シラフィーは灯が手に持っている、見慣れない銅製のカンテラを指差した。見るのは初めてだが、不思議と彼女の手にあるのに馴染む品だ。
「昨日は持ってなかったと思うけど」
「もらった。これで夜の森番をしてみないか、って」
「あの森は他所の里や旅人からも時折遭難者が出る。そんな時に灯がいれば探しやすいだろう? 他にも見張り番とか、道案内とか……灯一人に任せるのは荷が重いかもしれんが、俺も手伝うから大丈夫だ」
「そう。良かったね、灯さん」
「……うん」
こくりと頷く灯。この小さなキノコの娘は、さっそく森の外で自分の居場所を作りはじめているらしい。
「人、いっぱいいて大変だけど、がんばる」
「昨日も女衆にもみくちゃにされてたな。可愛い可愛いって」
「……そんなに構わなくていいのに」
そう言って肩を落とす灯だったが、その口元は微かに綻んでいる。
構われること自体はまんざらでもないんだろうな、と、無言のままシラフィーと三太の意見は一致した。
「少しずつ、人の多さにも慣れていけばいいさ。そうだ、今度街に行ってみるか?」
「…………さ、三太と一緒、なら」
「はは、当然だろ?」
「……うん」
青年と語らうキノコの娘の幸せそうな様子を、シラフィーは眩しそうに目を細めてしばし眺めていたが、やがて踵を返した。

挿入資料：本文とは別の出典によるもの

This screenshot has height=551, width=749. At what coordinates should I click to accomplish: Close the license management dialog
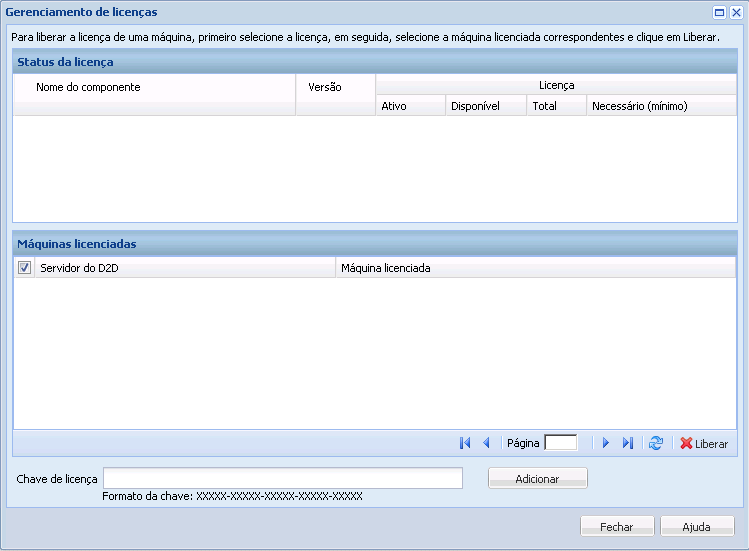[x=736, y=12]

「その分なら、灯さんも大丈夫そうだね。それじゃあ、そろそろ私は行くよ」
「ああ、達者でな、シラフィーさん」
「お元気、で」
大きく、そして小さく手を振って見送る二人の声を背に受けて、シラフィーは歩き出す。
さくり、さくりと、ブーツのアイゼンが足元を踏みしめる音がする。
彼女の服や髪から落ちた白い粉が、立ち止まっている間にこんもりと降り積もっていた。
歩いている間も粉は絶えず降り続け、白い娘が歩いた後には白い粉が残される。
それはまるで、雪のように。
それはまるで、道のように。
シラフィーの姿が遠く見えなくなった後も、三太と灯の前には彼女の軌跡が残っていた。
すぐにそれも風に吹き散らされるか、雨に洗い流されるか、誰かに掃除されてしまうだろう。
けれど、あの旅するキノコの娘がここにいたのだという記憶だけは、いつまでも残る。
「……あの人は、次はどこへ行くんだろうな」
「さあ」
青年の疑問に、緑の瞳の娘は答える。
「けど、いつかは旅が終わると、いいね」
「そうだな」
いつか彼女にも居場所ができるように。
白い道が繋がる先に幸あれと、二人は森に願いを捧げた。